Zweitens. Die Vergütung der Ärzte für eine Leichenschau muss deutlich angepasst werden. Bereits seit 2014 wird dies diskutiert, aber es ist nichts passiert.

Für eine Leichenschau bekommt ein Arzt 23 bis 35 Euro plus Fahrtkosten. Das Problem ist, dieses hat sich, obwohl es seit 2014 diskutiert wird, nicht verändert. Das zweite Problem ist, dass diese Kosten die Hinterbliebenen zahlen. Und da wäre ganz klar anzusprechen, es wird dann problematisch, wenn man diese Kosten deutlich erhöht, weil wir heute schon darüber gesprochen haben, dass viele Hinterbliebene grundsätzlich mit den Beisetzungskosten überfordert sind. Man muss ja auch fragen: Wer hat eigentlich Interesse an der Leichenschau? Nicht die Hinterbliebenen, in erster Linie der Staat. Deshalb sind wir der Meinung, dass diese Kosten

zukünftig wieder von der Allgemeinheit bezahlt werden müssen und eine Kostenübernahme entweder durch die Kassen oder durch ein entsprechendes Sterbegeld erfolgen muss.
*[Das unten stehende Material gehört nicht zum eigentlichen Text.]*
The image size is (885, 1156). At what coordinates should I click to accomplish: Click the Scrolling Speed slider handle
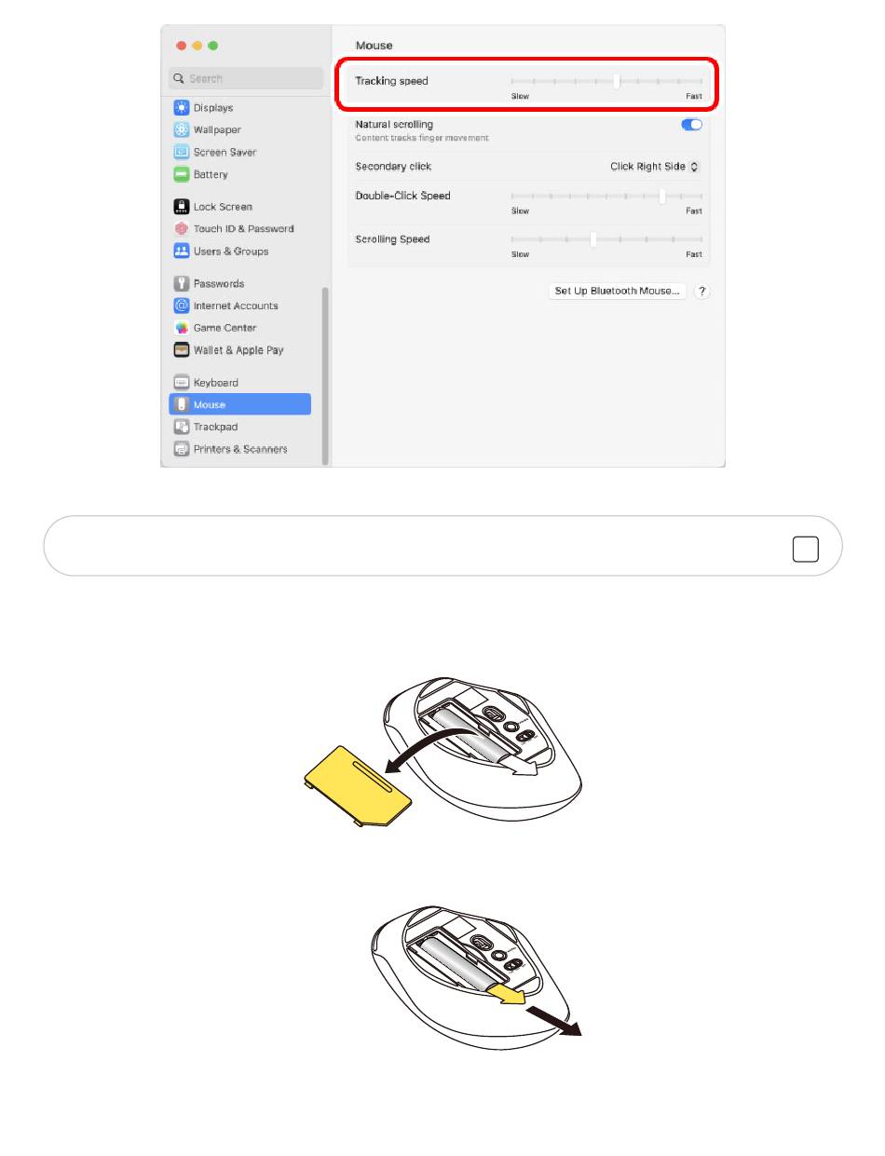(x=593, y=239)
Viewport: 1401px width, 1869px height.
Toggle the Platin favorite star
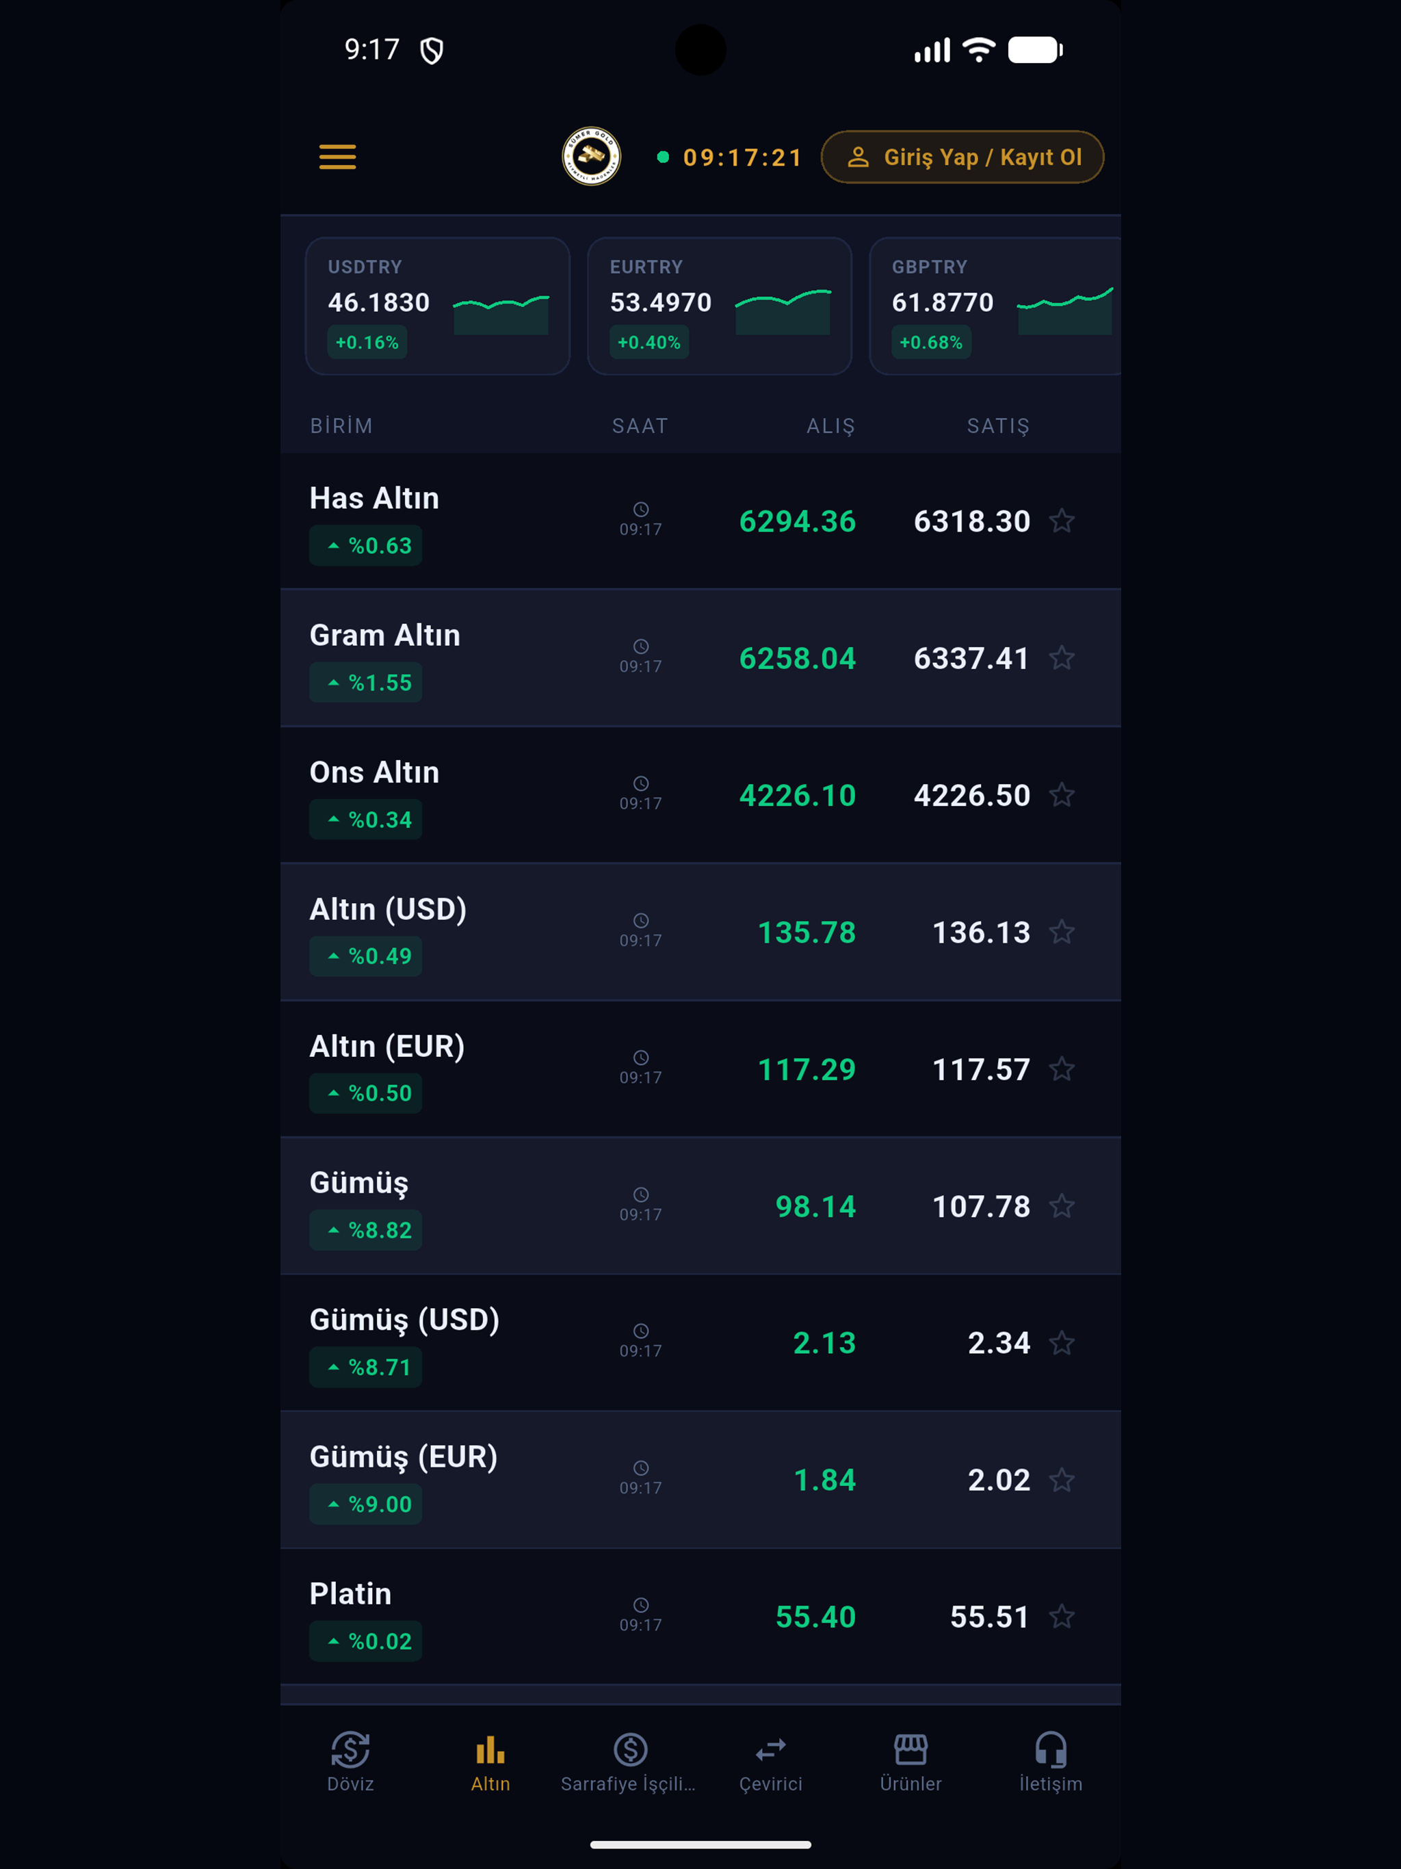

(Beifall vonseiten der Fraktion der AfD)

Der dritte Punkt, der praktisch die Leichenschau qualitativ verbessern könnte, wäre eine einfache Formularänderung bei den derzeitigen Formularen. Es ist so, dass die derzeitigen Formulare in keiner Weise praxisrelevant sind, sondern die Ärzte viele Punkte nicht ausfüllen, weil sie aus ihrer Sicht eigentlich Nonsens sind. Zum Beispiel bei einer 90-jährigen oder 93-jährigen Frau anzukreuzen, ob sie schwanger oder nicht schwanger ist, halten die Ärzte für Blödsinn, und dem würde ich auch zustimmen. Wenn sie das aber nicht ankreuzen, dann ist der Totenschein fehlerhaft, und deshalb kommen auch diese hohen fehlerhaften Totenscheine zustande. Also bitte, da könnte man relativ schnell etwas ändern.

(Minister Harry Glawe: Da hat der Doktor recht.)

Herr Ritter, zu Ihnen noch einmal: Also über den Ruheort selbst zu entscheiden, da muss ich schon sagen, das hat auch seine Grenzen, denn Sie wissen ja gar nicht, was die einzelnen Leute da so für Vorstellungen haben. Ich könnte mir auch vorstellen, dass jemand sich balsamieren und im Kaufhaus ausstellen lässt, wenn er das gern hätte. Also wir haben ja auch Leute, die zu Herrn – wie heißt er noch – gehen, der die Leichen ausstellt.